> What the task asks:
Give all of the data below again exactly, and drop the images.

━━ Data for the task

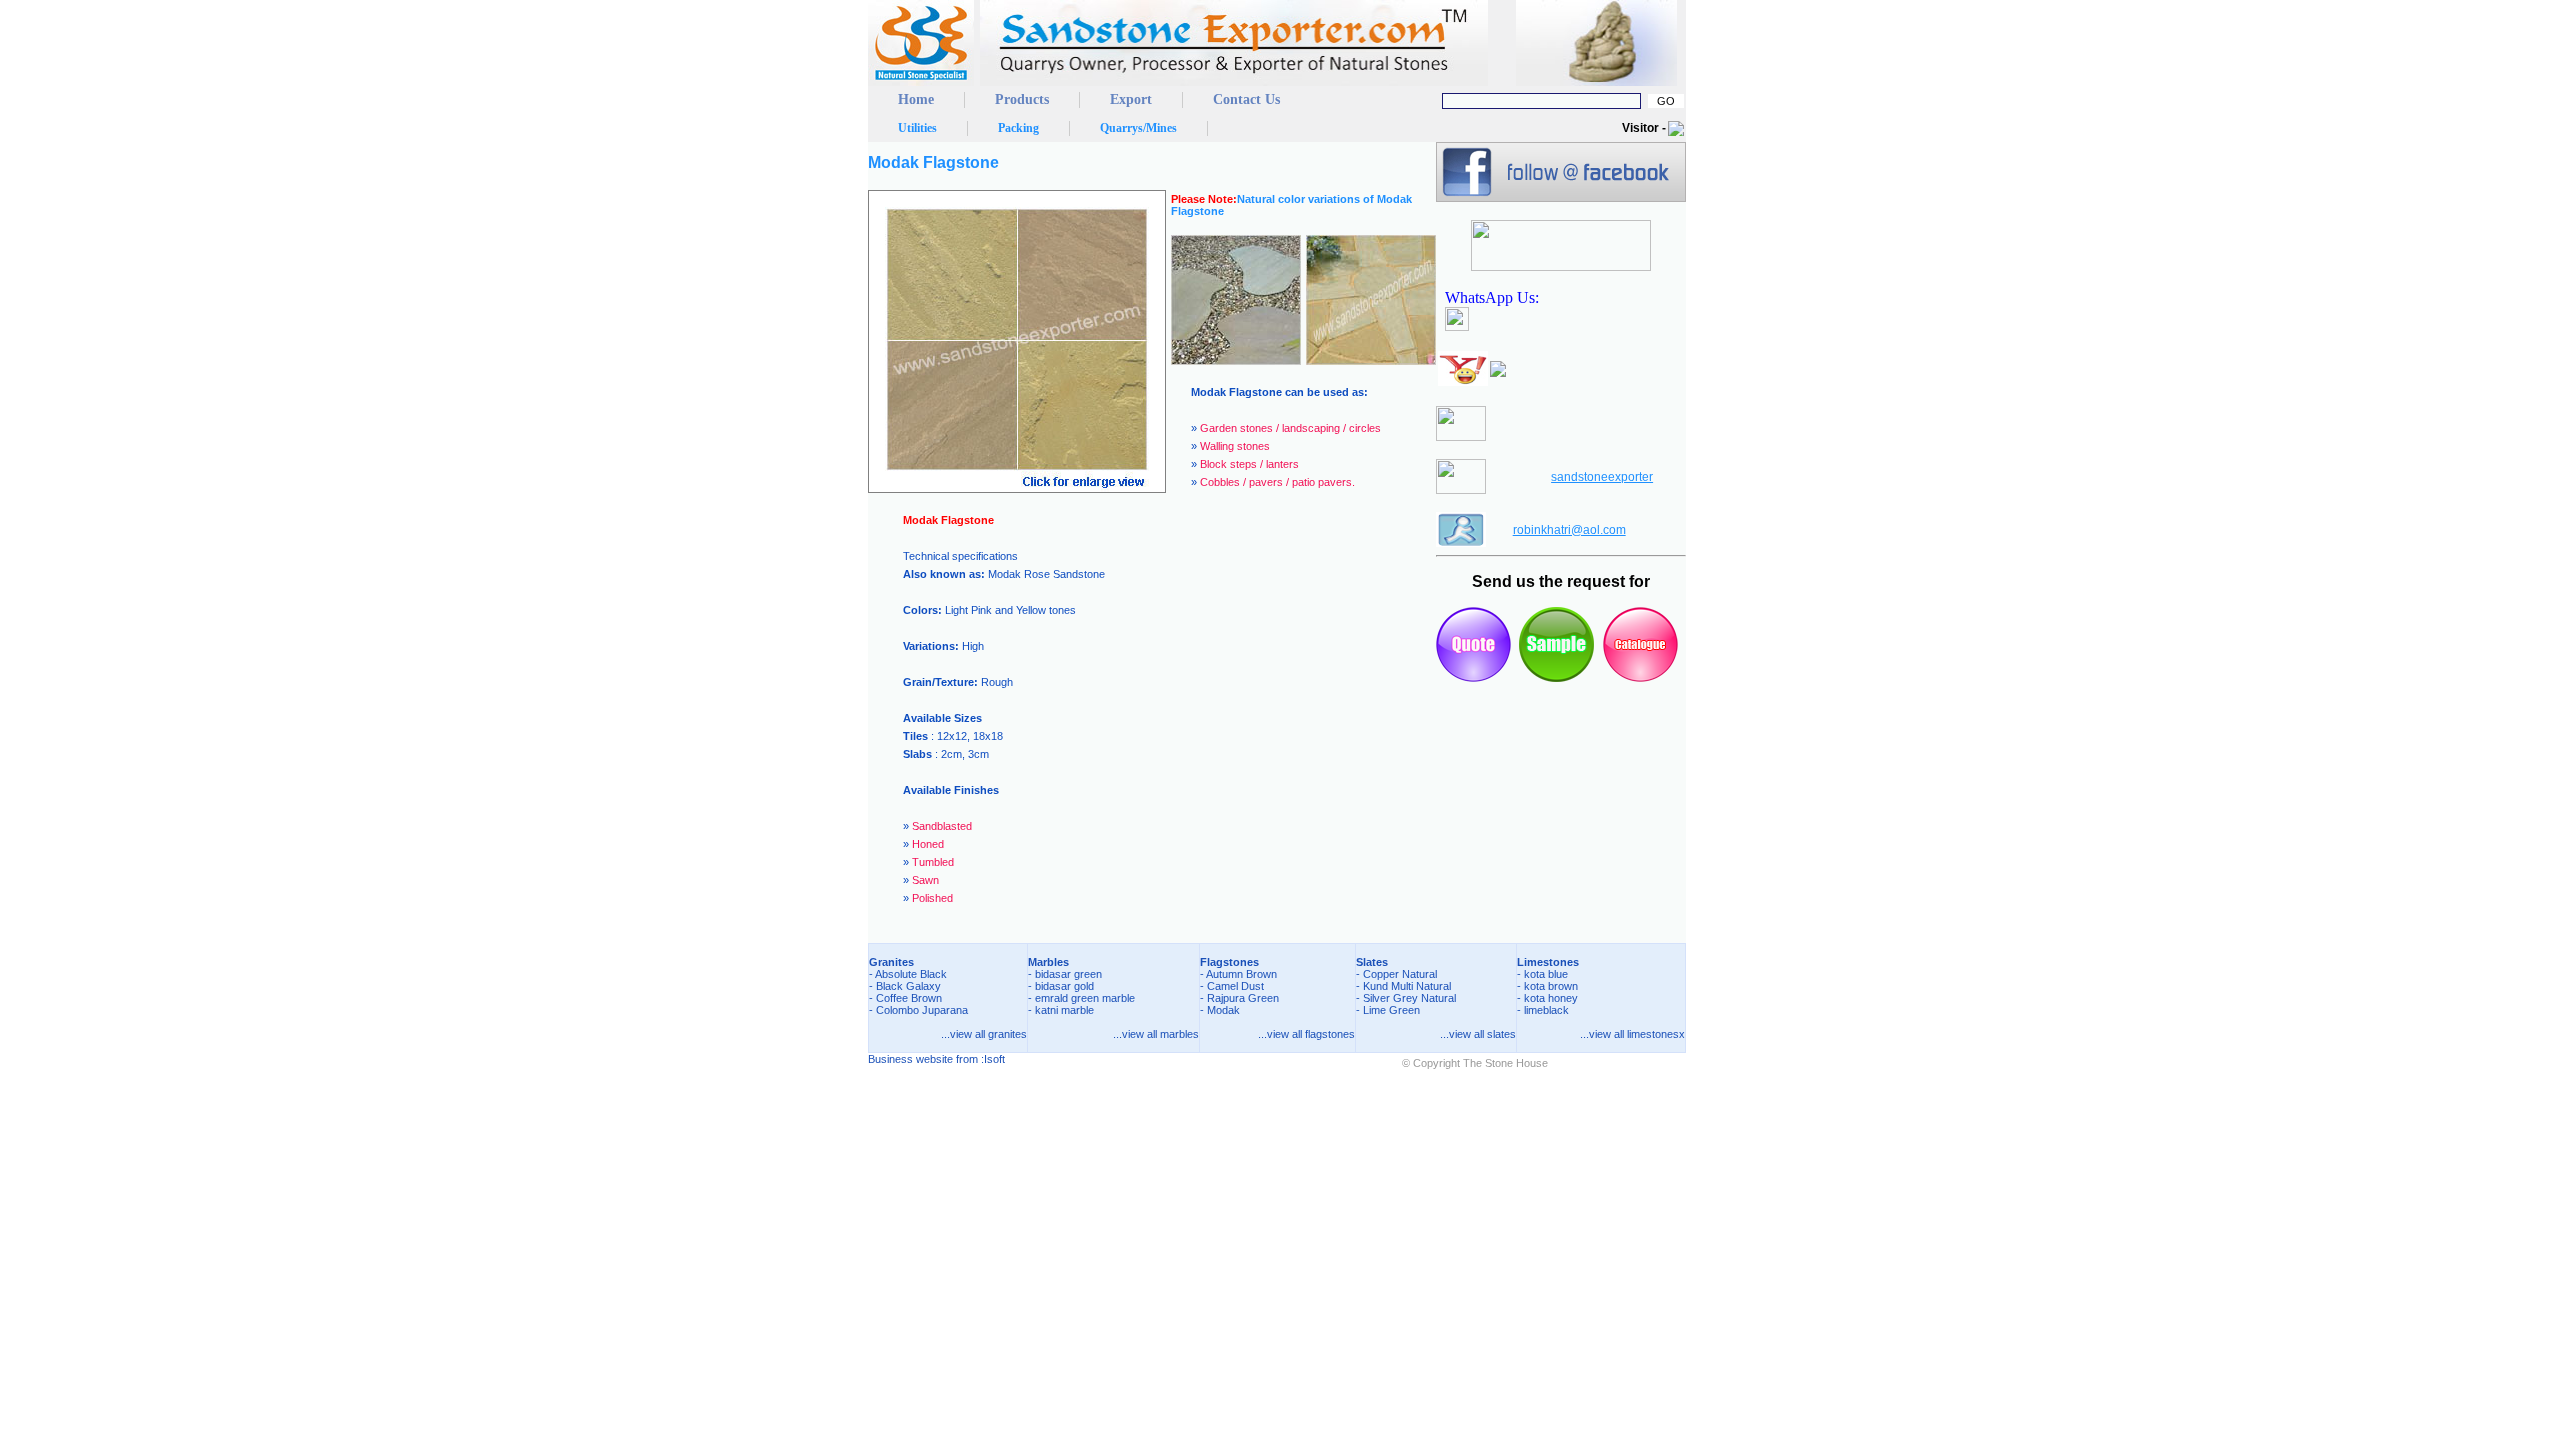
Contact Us (1246, 99)
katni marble (1064, 1010)
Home (916, 99)
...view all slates (1478, 1034)
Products (1022, 99)
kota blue (1546, 974)
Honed (928, 844)
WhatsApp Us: (1496, 297)
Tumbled (933, 862)
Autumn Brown (1241, 974)
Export (1131, 99)
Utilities (917, 128)
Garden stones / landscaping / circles (1290, 428)
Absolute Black (911, 974)
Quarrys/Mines (1138, 128)
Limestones (1548, 962)
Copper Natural (1400, 974)
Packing (1018, 128)
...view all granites (984, 1034)
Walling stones (1235, 446)
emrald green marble (1085, 998)
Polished (932, 898)
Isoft (994, 1059)
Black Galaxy (908, 986)
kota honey (1551, 998)
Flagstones (1229, 962)
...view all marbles (1156, 1034)
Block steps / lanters (1249, 464)
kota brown (1551, 986)
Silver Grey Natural (1409, 998)
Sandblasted (942, 826)
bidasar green (1068, 974)
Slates (1372, 962)
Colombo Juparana (922, 1010)
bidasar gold (1064, 986)
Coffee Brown (909, 998)
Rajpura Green (1243, 998)
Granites (891, 962)
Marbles (1048, 962)
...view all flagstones (1306, 1034)
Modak (1223, 1010)
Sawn (925, 880)
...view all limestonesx (1632, 1034)
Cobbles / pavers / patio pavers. (1277, 482)
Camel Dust (1235, 986)
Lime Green (1391, 1010)
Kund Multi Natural (1407, 986)
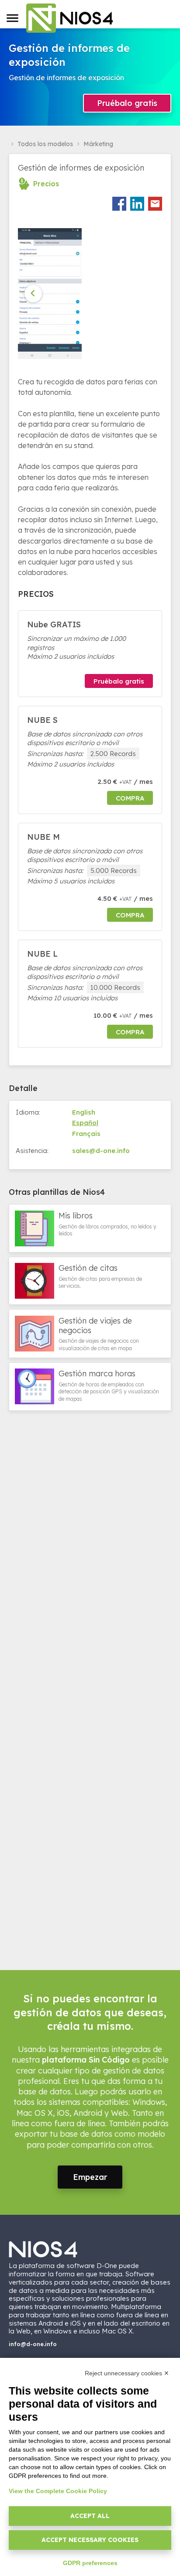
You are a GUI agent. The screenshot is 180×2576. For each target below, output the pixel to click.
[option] (52, 293)
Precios (46, 183)
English (83, 1112)
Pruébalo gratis (127, 103)
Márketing (98, 144)
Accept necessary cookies (90, 2540)
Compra (130, 798)
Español (85, 1123)
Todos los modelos (45, 144)
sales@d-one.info (101, 1150)
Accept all (90, 2516)
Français (86, 1133)
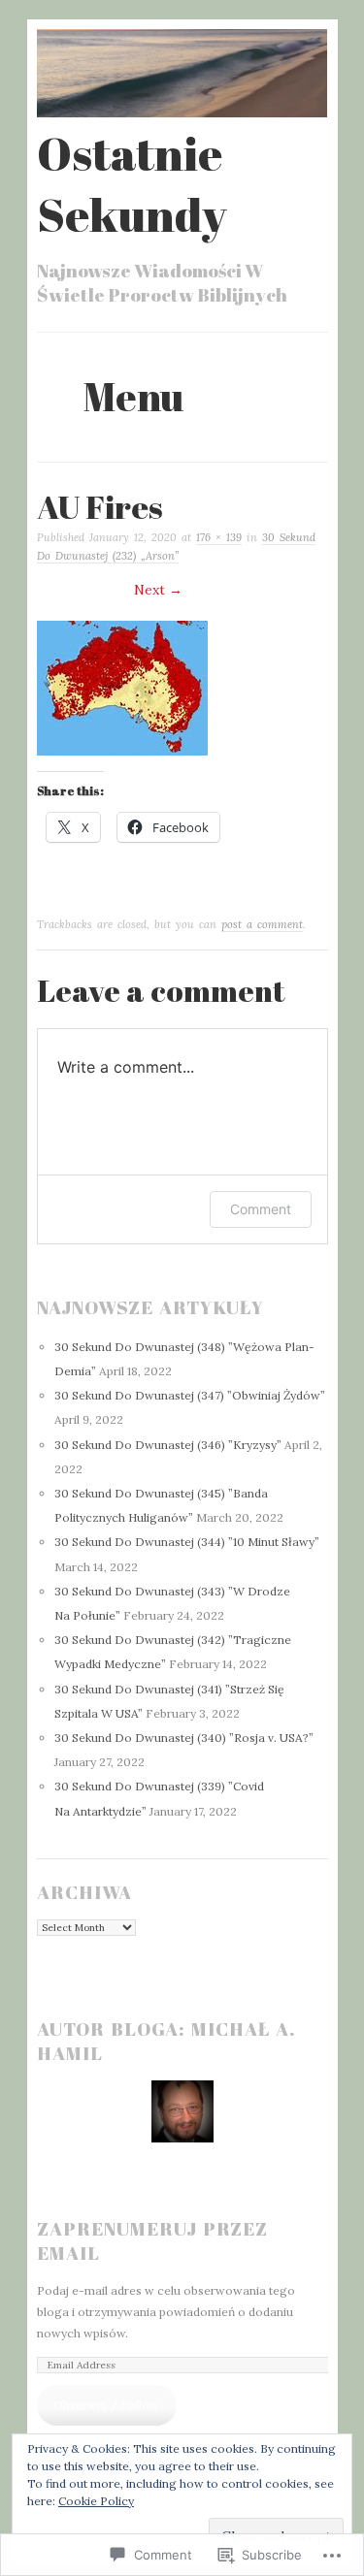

━━━━

> Answer to the problem:
Contact Us (1246, 99)
katni marble (1064, 1010)
Home (916, 99)
...view all slates (1478, 1034)
Products (1022, 99)
kota blue (1546, 974)
Honed (928, 844)
WhatsApp Us: (1496, 297)
Tumbled (933, 862)
Autumn Brown (1241, 974)
Export (1131, 99)
Utilities (917, 128)
Garden stones / landscaping / circles (1290, 428)
Absolute Black (911, 974)
Quarrys/Mines (1138, 128)
Limestones (1548, 962)
Copper Natural (1400, 974)
Packing (1018, 128)
...view all granites (984, 1034)
Walling stones (1235, 446)
emrald green marble (1085, 998)
Polished (932, 898)
Isoft (994, 1059)
Black Galaxy (908, 986)
kota honey (1551, 998)
Flagstones (1229, 962)
...view all marbles (1156, 1034)
Block steps / lanters (1249, 464)
kota brown (1551, 986)
Silver Grey Natural (1409, 998)
Sandblasted (942, 826)
bidasar green (1068, 974)
Slates (1372, 962)
Colombo Juparana (922, 1010)
bidasar gold (1064, 986)
Coffee Brown (909, 998)
Rajpura Green (1243, 998)
Granites (891, 962)
Marbles (1048, 962)
...view all flagstones (1306, 1034)
Modak (1223, 1010)
Sawn (925, 880)
...view all limestonesx (1632, 1034)
Cobbles / pavers / patio pavers. (1277, 482)
Camel Dust (1235, 986)
Lime Green (1391, 1010)
Kund Multi Natural (1407, 986)
You are a GUI agent. The screenshot is 180×2576. For each target below, output the pixel to click.
[option] (52, 293)
Precios (46, 183)
English (83, 1112)
Pruébalo gratis (127, 103)
Márketing (98, 144)
Accept necessary cookies (90, 2540)
Compra (130, 798)
Español (85, 1123)
Todos los modelos (45, 144)
sales@d-one.info (101, 1150)
Accept all (90, 2516)
Français (86, 1133)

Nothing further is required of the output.